CV: We have regular organ potting workshops, which I facilitate. We use ethically sourced animal hearts, we don’t take them from people! We use historical preserving techniques. The workshop involves a highly illustrated lecture on the history of anatomical preservation because the point is to put it into context: to make people understand the issues of consent, the fact that consent never used to exist, and how were the pots acquired. It’s a great opportunity to introduce people to the collection properly.

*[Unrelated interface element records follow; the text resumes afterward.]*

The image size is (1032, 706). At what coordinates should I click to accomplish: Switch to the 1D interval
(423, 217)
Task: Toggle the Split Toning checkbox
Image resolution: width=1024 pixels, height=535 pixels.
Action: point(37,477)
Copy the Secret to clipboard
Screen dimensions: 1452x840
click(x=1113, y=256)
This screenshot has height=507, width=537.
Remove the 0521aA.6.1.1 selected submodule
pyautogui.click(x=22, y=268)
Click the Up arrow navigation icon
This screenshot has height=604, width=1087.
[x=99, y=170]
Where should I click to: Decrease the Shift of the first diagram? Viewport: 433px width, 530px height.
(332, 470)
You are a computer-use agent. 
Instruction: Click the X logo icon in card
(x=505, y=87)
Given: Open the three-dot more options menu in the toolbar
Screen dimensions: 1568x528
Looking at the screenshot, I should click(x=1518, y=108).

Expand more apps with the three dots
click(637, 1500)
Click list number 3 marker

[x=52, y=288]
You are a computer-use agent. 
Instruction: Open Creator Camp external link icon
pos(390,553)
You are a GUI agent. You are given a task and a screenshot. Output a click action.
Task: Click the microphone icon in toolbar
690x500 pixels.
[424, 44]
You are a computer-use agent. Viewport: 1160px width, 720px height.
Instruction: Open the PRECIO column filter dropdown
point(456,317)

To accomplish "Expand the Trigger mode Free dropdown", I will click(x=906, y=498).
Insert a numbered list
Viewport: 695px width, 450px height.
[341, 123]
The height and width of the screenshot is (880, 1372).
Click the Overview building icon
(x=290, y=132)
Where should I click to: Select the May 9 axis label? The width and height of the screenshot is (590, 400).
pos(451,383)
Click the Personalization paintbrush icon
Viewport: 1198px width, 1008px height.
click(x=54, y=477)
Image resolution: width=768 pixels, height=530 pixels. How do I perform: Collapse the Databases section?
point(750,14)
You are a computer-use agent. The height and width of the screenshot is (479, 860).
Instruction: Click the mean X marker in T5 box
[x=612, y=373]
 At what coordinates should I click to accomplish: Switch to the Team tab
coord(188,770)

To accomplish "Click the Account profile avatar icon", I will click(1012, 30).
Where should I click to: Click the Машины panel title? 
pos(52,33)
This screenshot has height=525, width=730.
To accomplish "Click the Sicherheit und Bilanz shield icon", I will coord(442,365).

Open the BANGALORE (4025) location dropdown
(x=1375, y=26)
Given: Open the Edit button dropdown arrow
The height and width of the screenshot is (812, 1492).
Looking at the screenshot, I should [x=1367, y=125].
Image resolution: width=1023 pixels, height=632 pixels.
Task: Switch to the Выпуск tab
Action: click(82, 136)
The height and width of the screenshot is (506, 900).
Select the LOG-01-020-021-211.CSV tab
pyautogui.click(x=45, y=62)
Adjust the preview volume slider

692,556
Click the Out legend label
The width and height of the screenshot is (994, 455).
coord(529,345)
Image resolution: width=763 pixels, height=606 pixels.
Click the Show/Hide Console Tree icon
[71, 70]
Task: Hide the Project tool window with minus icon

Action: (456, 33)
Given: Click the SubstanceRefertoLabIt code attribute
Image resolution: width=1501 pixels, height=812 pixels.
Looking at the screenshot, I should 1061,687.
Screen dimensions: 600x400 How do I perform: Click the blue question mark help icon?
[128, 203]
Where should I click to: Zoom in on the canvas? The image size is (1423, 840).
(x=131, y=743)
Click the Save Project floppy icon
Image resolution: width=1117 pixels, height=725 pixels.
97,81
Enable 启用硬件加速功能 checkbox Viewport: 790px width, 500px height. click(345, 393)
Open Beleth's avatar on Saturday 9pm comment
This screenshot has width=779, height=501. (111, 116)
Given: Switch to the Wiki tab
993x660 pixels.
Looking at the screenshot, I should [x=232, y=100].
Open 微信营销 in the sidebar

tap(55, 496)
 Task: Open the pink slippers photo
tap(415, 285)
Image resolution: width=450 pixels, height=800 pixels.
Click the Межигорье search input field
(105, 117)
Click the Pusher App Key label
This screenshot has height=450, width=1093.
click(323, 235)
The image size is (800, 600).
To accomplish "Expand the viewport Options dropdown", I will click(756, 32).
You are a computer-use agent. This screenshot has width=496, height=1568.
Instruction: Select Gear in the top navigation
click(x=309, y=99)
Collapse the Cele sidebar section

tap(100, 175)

LC: What is the connection between Barts and Sherlock Holmes?

CV: Arthur Conan Doyle was a medical student. They say he may well have written A Study in Scarlett here because he describes stone staircases, jars and of course Sherlock and Watson met at Barts Hospital. In one of the latest episodes of Sherlock Holmes they recreate the Reichenbach Falls where Sherlock famously takes the plunge. Benedict Cumberbatch jumped off our glass roof. The episode made such an impact that the phone-box outside is full of messages to Sherlock and prayers for his safety.